Andrew4Handel wrote:
You seem to be trying to commit the naturalistic fallacy and selecting some behaviour from social animals as praiseworthy. Social behaviour is just social behaviour it doesn't gives us any moral ought. Humans are the most social of all animals yet we have had slavery and the holocaust etc. Atrocities coexist with other behaviour social animals enact. Like I said early the persistence of moral style behaviour is no more evidence of truth than the persistence of supernatural and religious behaviour.
I have moral preferences but nature doesn't care about them and does not enact justice ion my behalf.
The break down of meaning for people like my own experience and the Tolstoy example is when you fail to be able to justify any of your motives or see any reason for acting.

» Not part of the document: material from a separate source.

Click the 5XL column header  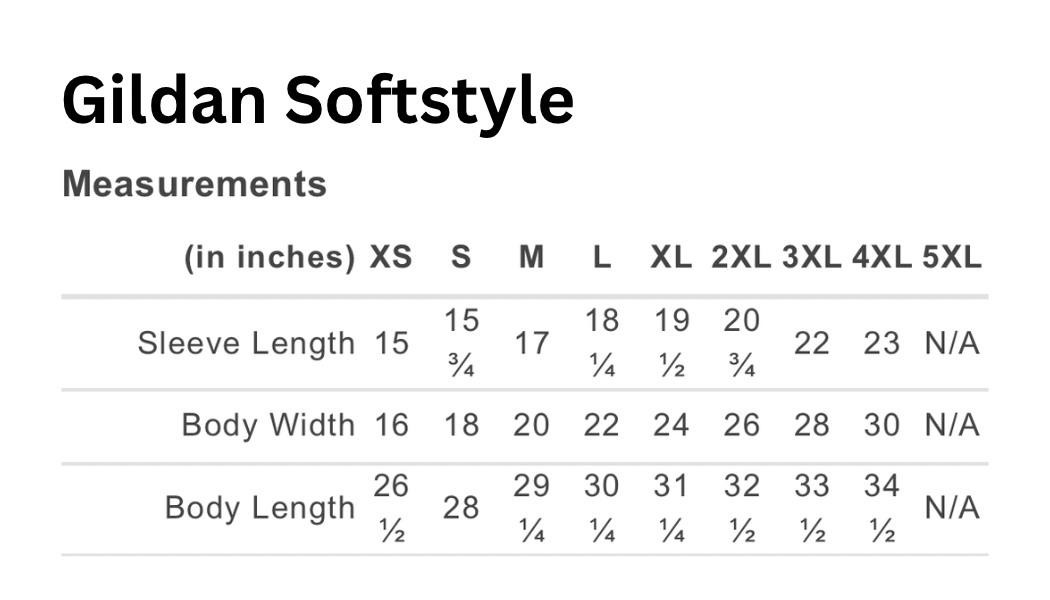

Ah, you seem to think that because human's engage in behaviours now seen as negative or immoral, that this somehow magically cancels out positive behaviours. It also fails to consider what the origins for those moral behaviours are, most of which are the products of humans as a social creature i.e. co-operation, sharing, not murdering each other, understanding of possession and so forth.
Just so we're clear, first and foremost behaviours drive morality and invariably morals start to fail when they are either a) no longer driven by behaviour or b) the behaviours change that make the morals obsolete or worse, harmful.
Also morality =/= justice.
As for nature not having much regard for your morals, clearly you do not consider you other humans to be the most significant part of nature with which you interact, day in, day out. Your morality to humans is explicable and also highly relevant. That you've decided to remove humans from the equation, seems to be little more than a convenient cop-out on your part.